> About this exercise: With pictures left out, copy exactly every line from the one containing "Image resolution: width=1024, height=1665." through the end of the material.

> Data provided:
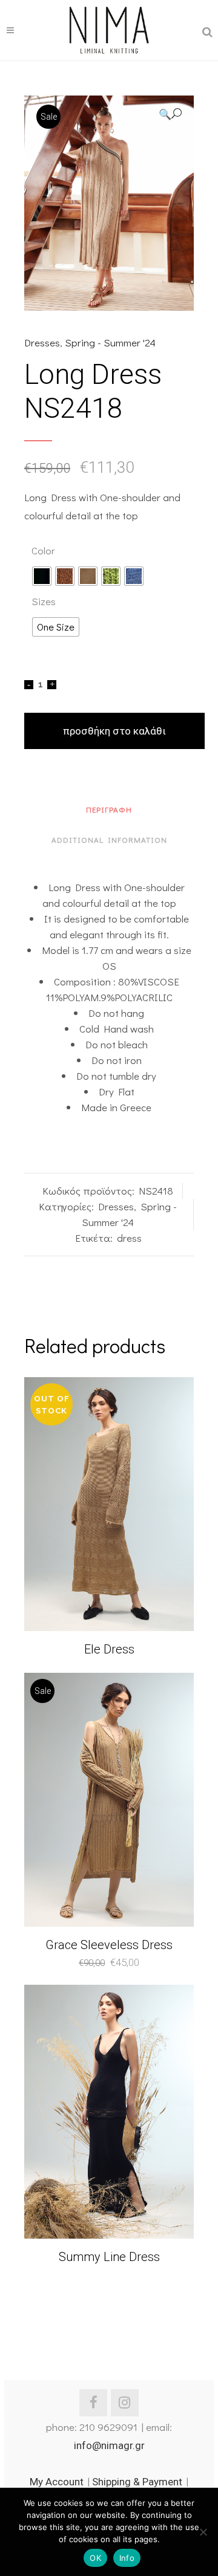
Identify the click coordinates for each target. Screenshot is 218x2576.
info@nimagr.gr (109, 2445)
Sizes (43, 601)
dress (129, 1238)
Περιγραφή (109, 809)
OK (95, 2558)
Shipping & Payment (137, 2482)
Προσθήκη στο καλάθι (114, 731)
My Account (57, 2482)
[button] (170, 114)
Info (126, 2558)
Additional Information (109, 839)
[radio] (42, 576)
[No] (203, 2532)
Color (43, 550)
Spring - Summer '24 (110, 342)
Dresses (42, 342)
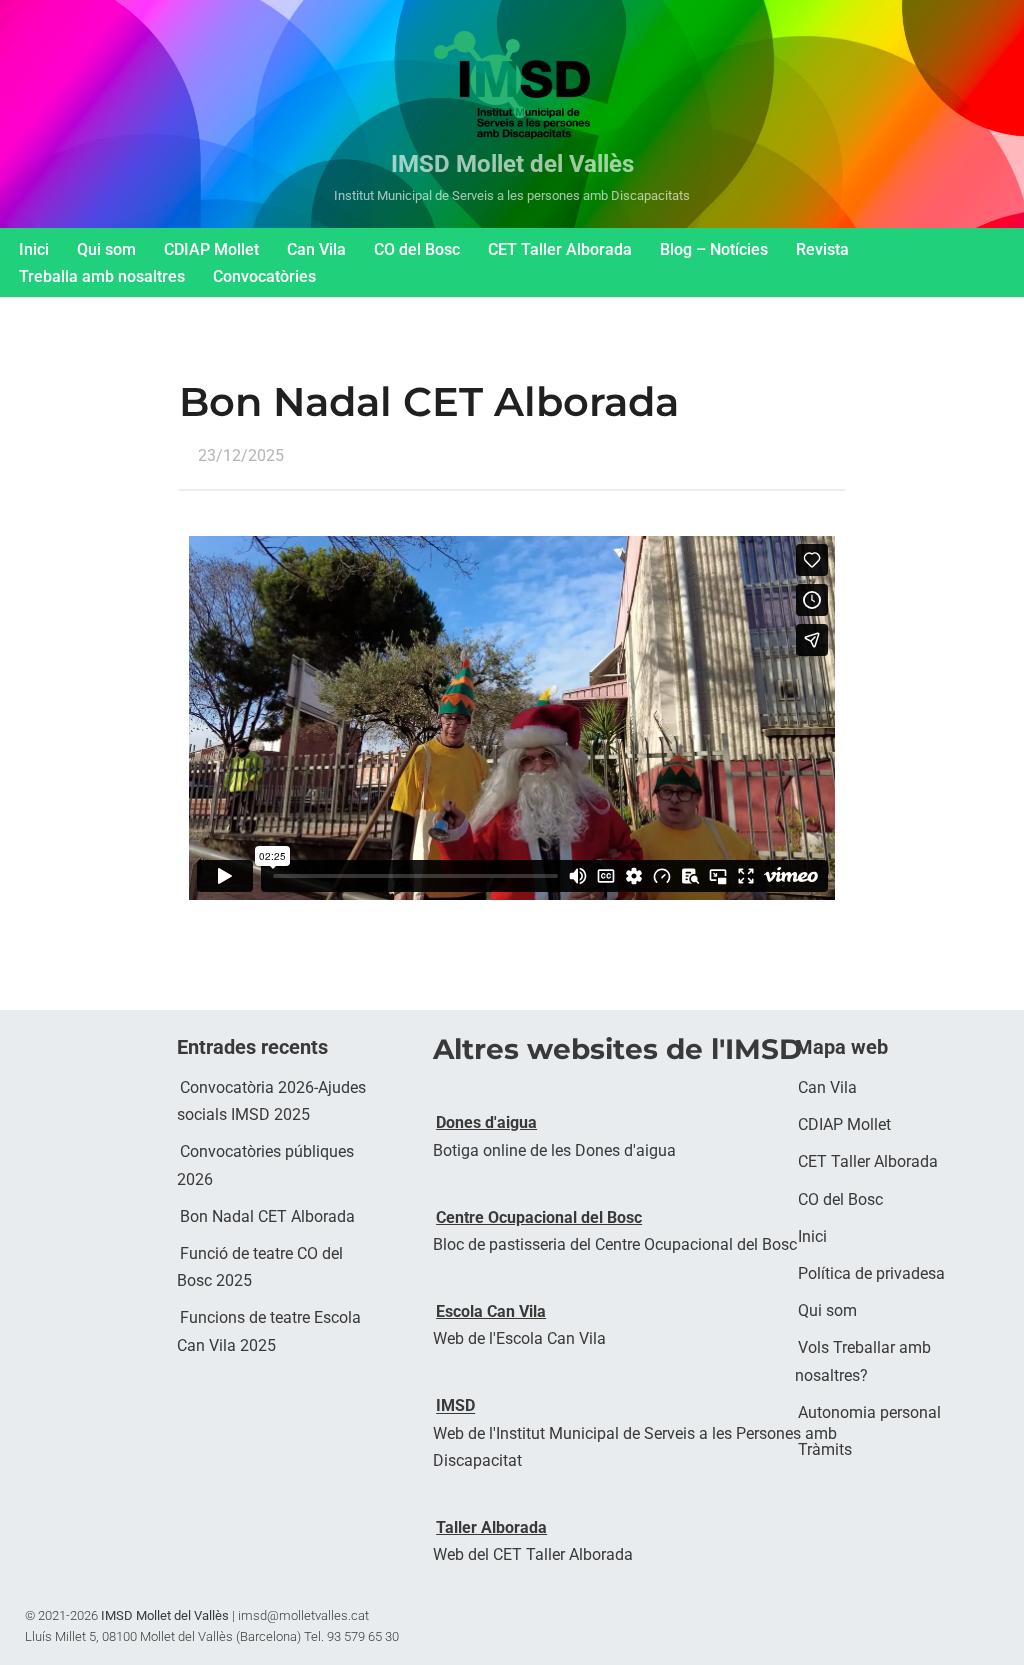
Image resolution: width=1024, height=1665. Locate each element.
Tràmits (825, 1449)
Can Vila (316, 249)
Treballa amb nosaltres (102, 276)
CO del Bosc (417, 249)
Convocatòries (264, 276)
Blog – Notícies (714, 249)
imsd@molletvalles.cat (303, 1615)
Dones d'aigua (486, 1122)
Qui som (106, 249)
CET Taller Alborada (560, 249)
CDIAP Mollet (211, 249)
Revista (822, 249)
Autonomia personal (869, 1412)
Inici (34, 249)
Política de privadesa (871, 1273)
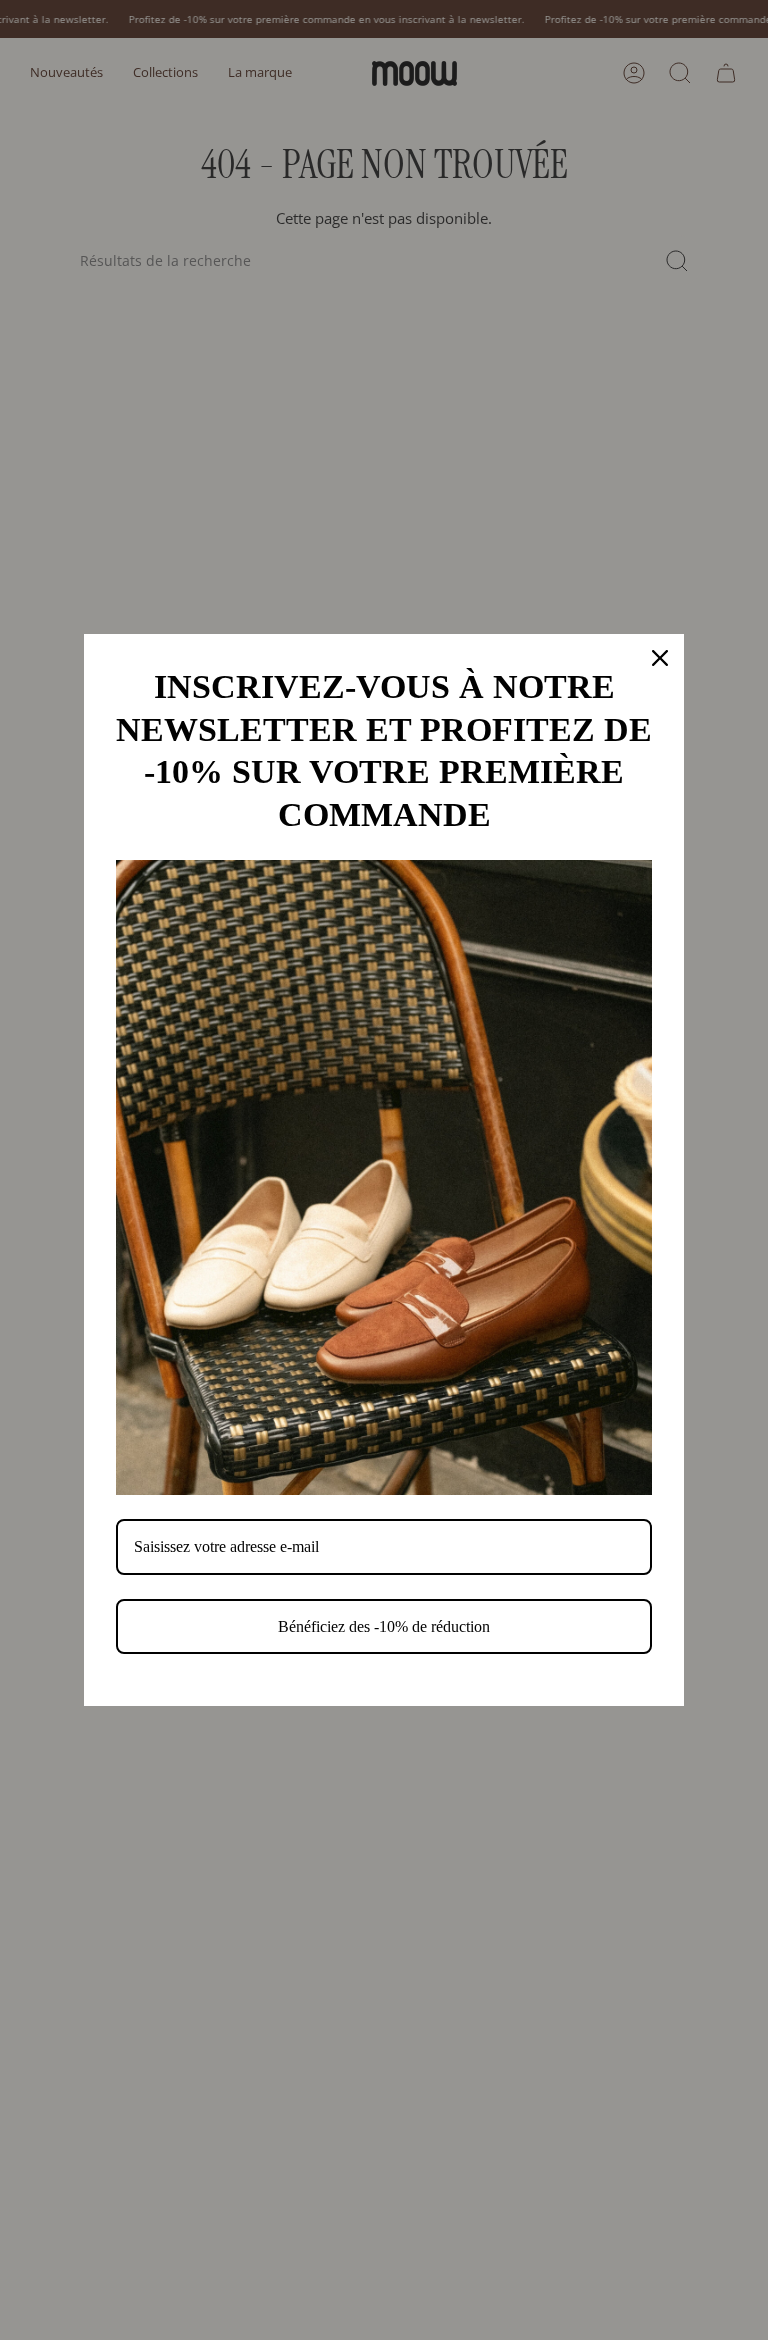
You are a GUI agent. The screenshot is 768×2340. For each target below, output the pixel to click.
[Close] (660, 658)
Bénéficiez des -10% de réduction (384, 1626)
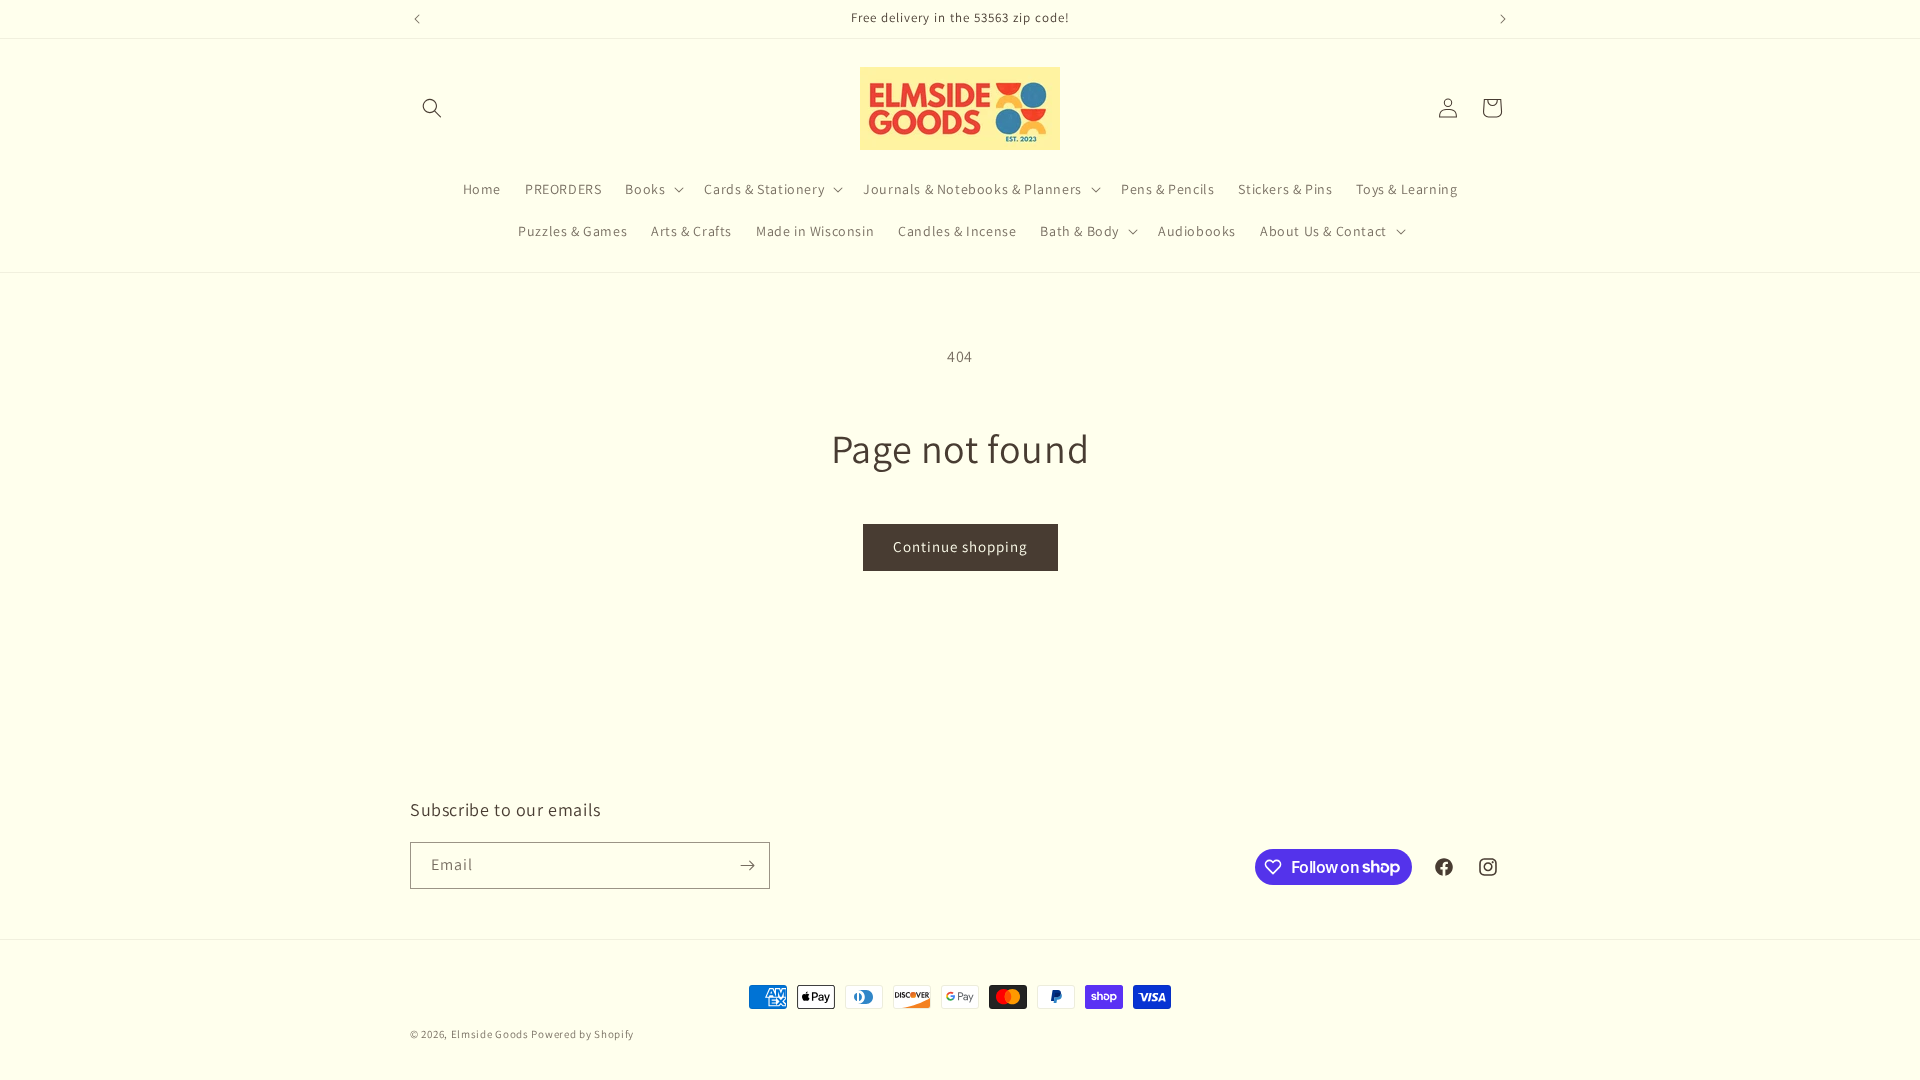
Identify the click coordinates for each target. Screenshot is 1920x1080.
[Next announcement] (1503, 19)
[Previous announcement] (417, 19)
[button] (432, 108)
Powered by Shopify (582, 1034)
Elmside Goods (491, 1034)
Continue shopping (960, 546)
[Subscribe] (747, 865)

> Answer area:
Image resolution: width=1024, height=1665. Locate each element.
Tràmits (825, 1449)
Can Vila (316, 249)
Treballa amb nosaltres (102, 276)
CO del Bosc (417, 249)
Convocatòries (264, 276)
Blog – Notícies (714, 249)
imsd@molletvalles.cat (303, 1615)
Dones d'aigua (486, 1122)
Qui som (106, 249)
CET Taller Alborada (560, 249)
CDIAP Mollet (211, 249)
Revista (822, 249)
Autonomia personal (869, 1412)
Inici (34, 249)
Política de privadesa (871, 1273)
You are a GUI agent. The screenshot is 768×2340. For each target below, output the pixel to click.
[Close] (660, 658)
Bénéficiez des -10% de réduction (384, 1626)
Identify the click coordinates for each target. Screenshot is 1920x1080.
[Next announcement] (1503, 19)
[Previous announcement] (417, 19)
[button] (432, 108)
Powered by Shopify (582, 1034)
Elmside Goods (491, 1034)
Continue shopping (960, 546)
[Subscribe] (747, 865)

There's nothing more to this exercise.